I try not to be negative about products or services that are “good but not perfect.” Knocking something that’s a step in the right direction doesn’t serve the greater cause. I used to consider Robinhood to be in this category. Not my choice of brokerage, but a net positive for getting new investors interested and involved. But based on recent events, I think it’s time to speak up about the negatives of investing with Robinhood.
Before I get into the bad, let’s talk about what’s great about Robinhood:
Robinhood Pros
- Free Trades. You can’t talk about Robinhood without acknowledging what they did for lowering fees in the brokerage industry. Before Robinhood entered the market, you basically had to pay money every time you wanted to buy or sell a stock or ETF. Typical prices were $5 to $20 per trade. Robinhood entered and staked their business model on free trades. When the legacy brokerages started to feel the threat, they all followed suit, and now it’s free to trade stocks and ETFs on basically every major online brokerage (in the US… non US brokerages aren’t on this free trade bandwagon yet).

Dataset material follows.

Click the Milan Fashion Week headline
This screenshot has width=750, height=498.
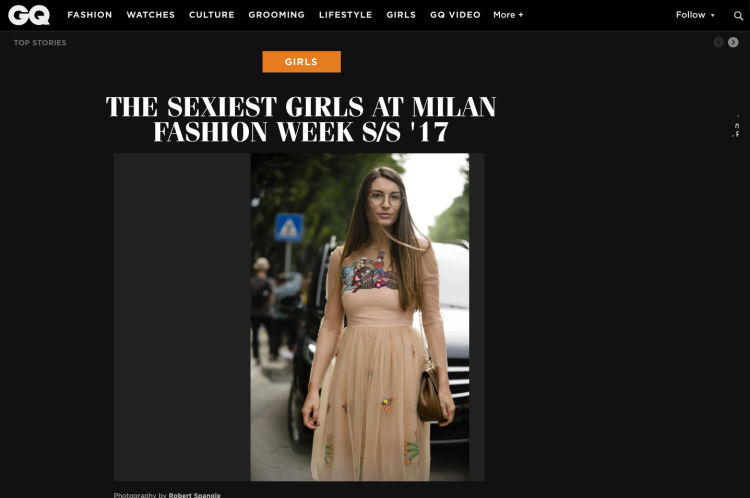click(301, 119)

- Great User Experience. I give credit to Robinhood for making it easy to get started investing. They tempt you with a free stock. The app is easy to download and use. You’re off to the races trading in minutes. It makes “investing” feel accessible to young investors in a way the old stodgy brokerage websites do not. They deserve credit for making it attractive and accessible to get started, and moving some young people from the “not an investor” to the “investor” columns of the world. That’s a significant shift.
Robinhood Cons
Well, it can’t all be sugar and spice. I have some serious reservations about using Robinhood as a brokerage.
- No Roth IRAs. Robinhood basically only offers one type of account: A taxable brokerage account. Based on the demographic of Robinhood users and how most of them are young, likely lower income earners, it’s almost criminal to suggest they invest inside of a brokerage account before they’ve taken advantage of the massively beneficial tax break offered by a Roth IRA. Their website mentions they “hope to” in the future, but who knows.
- No Other Accounts. In addition to IRAs, they don’t offer joint accounts, trust accounts, custodial accounts, HSAs, 401ks, 529s, ESAs, credit cards, etc. As you progress through your investing career you’ll likely end up using most of these. (I use almost all of them inside my Fidelity account).
- Focus on Trading. From the marketing, to the hype, to the “free stock”, you’re tempted with for signing up, Robinhood seems to be all about trading and speculation. Anecdotally, every Robinhood user I’ve talked to seems to think it’s all about gambling on stocks and guessing when to get in and get out. Very few seem to appreciate the necessity buying and holding for the long term in order to build real wealth.
- No Mutual Funds. Admittedly, since they offer fractional shares and automated investments this isn’t logistically a big deal. But you do miss out on my favorite type of investment, a target date index fund. I also prefer the mutual fund version of index funds over ETFs due to investing in dollars and trading only once per day as that encourages long term buy and hold behavior.
- Their Business Model. This is the big one. Those free trades don’t come from charity. According to their website, Robinhood makes money “When you buy or sell stocks, ETFs, and options through your brokerage account, your orders are sent to market makers for execution”. Those “market makers” then give Robinhood rebates, which I assume means they pay Robinhood money. This process isn’t entirely clear and could present massive conflicts of interest. For example, Robinhood could route your trade differently based on who is willing to pay for it. Or route your trade poorly causing you to get a less than optimal market price. Or these market makers could use the data they receive from Robinhood for algorithmic trading. While a single Robinhood trader might not notice, the algorithmic traders make massive profits at the cost of the aggregate of Robinhood users. The recent GameStop fiasco shined a spotlight on this conflict of interest. After Wall Street hedge funds started losing billions on their risky short sale bet against GameStop, Robinhood stepped in and blocked buying but not selling of GameStop stock (and others), causing the price to plummet. Robinhood released a blog post saying they “restricted transactions for certain securities to position closing only”. As of the time of this writing they’re restricting buys on 51 different stocks. That blog post reads as HR platitudes without giving a clear reason why. It certainly feels like Robinhood’s true loyalty doesn’t lie to the individual investor, rather to the powerful institutional investors. It feels to me like robbing the poor to pay the rich.
Conclusion
I hesitate to jump to conclusions about Robinhood having malicious intent. We should cut them some slack as a five year old startup who has had to contend with massive growth. It’s entirely possible that their recent restrictions on trading were done out of self preservation, not special interest. I still find it hard to believe that, on the aggregate, Robinhood investors aren’t underperforming market gains at the cost of institutional players making money on the margins.
But even if you ignore the conspiracy theories, I could never suggest a new investor starts with Robinhood due to their lack of a Roth IRA. Avoiding those taxes is a no brainer.